To show this, I tried to argue that $\mathcal{M}(\mathcal{S})$ is a monotone class containing the algebra generated $\mathcal{A}(\mathcal{S})$. However, if $B\in\mathcal{A}(\mathcal{S})$, then $B$ is written as the disjoint union:
\begin{equation} B = \bigcup_{j=1}^n A_j
\end{equation}
for $A_j \in \mathcal{S}$, $A_j\cap A_k = \emptyset$ if $j\neq k$.
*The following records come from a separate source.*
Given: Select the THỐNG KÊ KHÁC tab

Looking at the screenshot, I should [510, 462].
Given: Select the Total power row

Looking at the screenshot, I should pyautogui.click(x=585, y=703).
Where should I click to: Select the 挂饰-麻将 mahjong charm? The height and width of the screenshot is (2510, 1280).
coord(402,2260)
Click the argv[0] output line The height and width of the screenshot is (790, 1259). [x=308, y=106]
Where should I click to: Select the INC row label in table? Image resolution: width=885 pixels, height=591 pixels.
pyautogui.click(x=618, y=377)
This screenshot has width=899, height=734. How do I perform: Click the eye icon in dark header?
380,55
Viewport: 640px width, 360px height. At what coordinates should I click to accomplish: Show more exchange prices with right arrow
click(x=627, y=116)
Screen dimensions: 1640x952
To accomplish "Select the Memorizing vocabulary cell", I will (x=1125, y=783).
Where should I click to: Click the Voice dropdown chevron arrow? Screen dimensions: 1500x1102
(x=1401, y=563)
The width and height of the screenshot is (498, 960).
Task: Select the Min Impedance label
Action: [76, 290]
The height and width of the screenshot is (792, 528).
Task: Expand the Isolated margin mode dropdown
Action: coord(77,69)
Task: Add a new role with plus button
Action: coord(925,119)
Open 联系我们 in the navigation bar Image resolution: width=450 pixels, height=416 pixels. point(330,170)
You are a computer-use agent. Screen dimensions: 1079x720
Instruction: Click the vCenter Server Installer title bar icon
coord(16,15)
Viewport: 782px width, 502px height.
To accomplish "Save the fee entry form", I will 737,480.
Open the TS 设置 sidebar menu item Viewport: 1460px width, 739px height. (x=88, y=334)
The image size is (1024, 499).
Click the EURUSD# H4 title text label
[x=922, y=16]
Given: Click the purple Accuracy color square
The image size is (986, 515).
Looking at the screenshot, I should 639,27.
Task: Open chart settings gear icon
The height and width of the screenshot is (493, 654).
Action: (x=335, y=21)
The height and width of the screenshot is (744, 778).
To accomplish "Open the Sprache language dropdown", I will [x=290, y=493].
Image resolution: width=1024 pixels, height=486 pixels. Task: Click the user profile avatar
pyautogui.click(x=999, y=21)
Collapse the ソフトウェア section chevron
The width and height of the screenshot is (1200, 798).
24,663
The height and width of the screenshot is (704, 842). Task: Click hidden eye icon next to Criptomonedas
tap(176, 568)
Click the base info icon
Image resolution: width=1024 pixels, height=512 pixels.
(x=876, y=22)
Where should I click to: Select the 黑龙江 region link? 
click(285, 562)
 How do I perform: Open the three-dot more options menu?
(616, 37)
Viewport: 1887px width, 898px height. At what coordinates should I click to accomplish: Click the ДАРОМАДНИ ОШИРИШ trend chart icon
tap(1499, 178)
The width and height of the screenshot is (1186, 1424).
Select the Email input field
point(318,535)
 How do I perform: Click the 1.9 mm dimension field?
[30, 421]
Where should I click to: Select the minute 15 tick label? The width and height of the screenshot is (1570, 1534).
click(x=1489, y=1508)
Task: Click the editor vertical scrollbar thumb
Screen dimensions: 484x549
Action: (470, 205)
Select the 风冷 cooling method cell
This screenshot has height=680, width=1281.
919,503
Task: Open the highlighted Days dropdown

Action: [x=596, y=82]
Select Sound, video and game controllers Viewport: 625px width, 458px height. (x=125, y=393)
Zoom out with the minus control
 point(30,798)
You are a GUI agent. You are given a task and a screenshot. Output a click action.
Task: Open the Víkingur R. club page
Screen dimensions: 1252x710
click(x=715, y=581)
- However, having the example of the sigma algebra of intervals in $\mathbb{R}$ in mind, it seems unreasonable that $B$ could be written as the increaasing or decreasing union of intervals in a way that we could conclude that $B\in\mathcal{M}(\mathcal{S})$. This lead me to believe that this could be a counter example to the Monotone Class Theorem for semi algebras. I believe that this could be a counter example: the monotone class generated by the algebra of intervals is the Borel sigma algebra, however, I believe that the monotone class generated by the semi algebra of intervals is strictly smaller then this, and it would be simply the class of intervals and singletons, but I was not able to prove this.
Any help is appreciated. This is not homework.
Remark: I posted this as a comment but I'll add here. If $\Omega = \{0,1,2\}$, consider $\mathcal{M} = \{\emptyset, \Omega, \{0\}, \{1\}, \{2\}\}$. Then $\mathcal{M}$ is a monotone semi algebra. In particular, its generated monotone class is itself, but it is strictly contained in the generated $\sigma$-algebra.
Best Answer
Let $\mathcal{S}= \{ I \subseteq \mathbb{R} : I \textrm{ is an interval}\} $ (we consider the empty set, the singletons and $\mathbb{R}$ as intervals). It is easy to prove that $\mathcal{S}$ is a monotone semi-algebra. On the other hand, the $\sigma$-algebra generated by $\mathcal{S}$ is the Borel $\sigma$-algebra in $\mathbb{R}$.
In other other words, let $\mathcal{B}$ be the Borel $\sigma$-algebra in $\mathbb{R}$. Then we have: $$\mathcal{M}(\mathcal{S}) = \mathcal{S} \subsetneq \mathcal{B} = \mathcal{F}(\mathcal{S}) = \mathcal{M}(\mathcal{A}(\mathcal{S}))$$
(So the answer to the question "Is it true that $\mathcal{M}(\mathcal{S}) = \mathcal{M}(\mathcal{A}(\mathcal{S}))$?" is "No").
Remark: To prove that $\mathcal{S}$ is a monotone semi-algebra, first prove that $\mathcal{S}$ is a semi-algebra and then, it is enough to remark that any increasing union of intervals and any decreasing intersection of intervals are also intervals (as we consider the empty set, the singletons and $\mathbb{R}$ as intervals).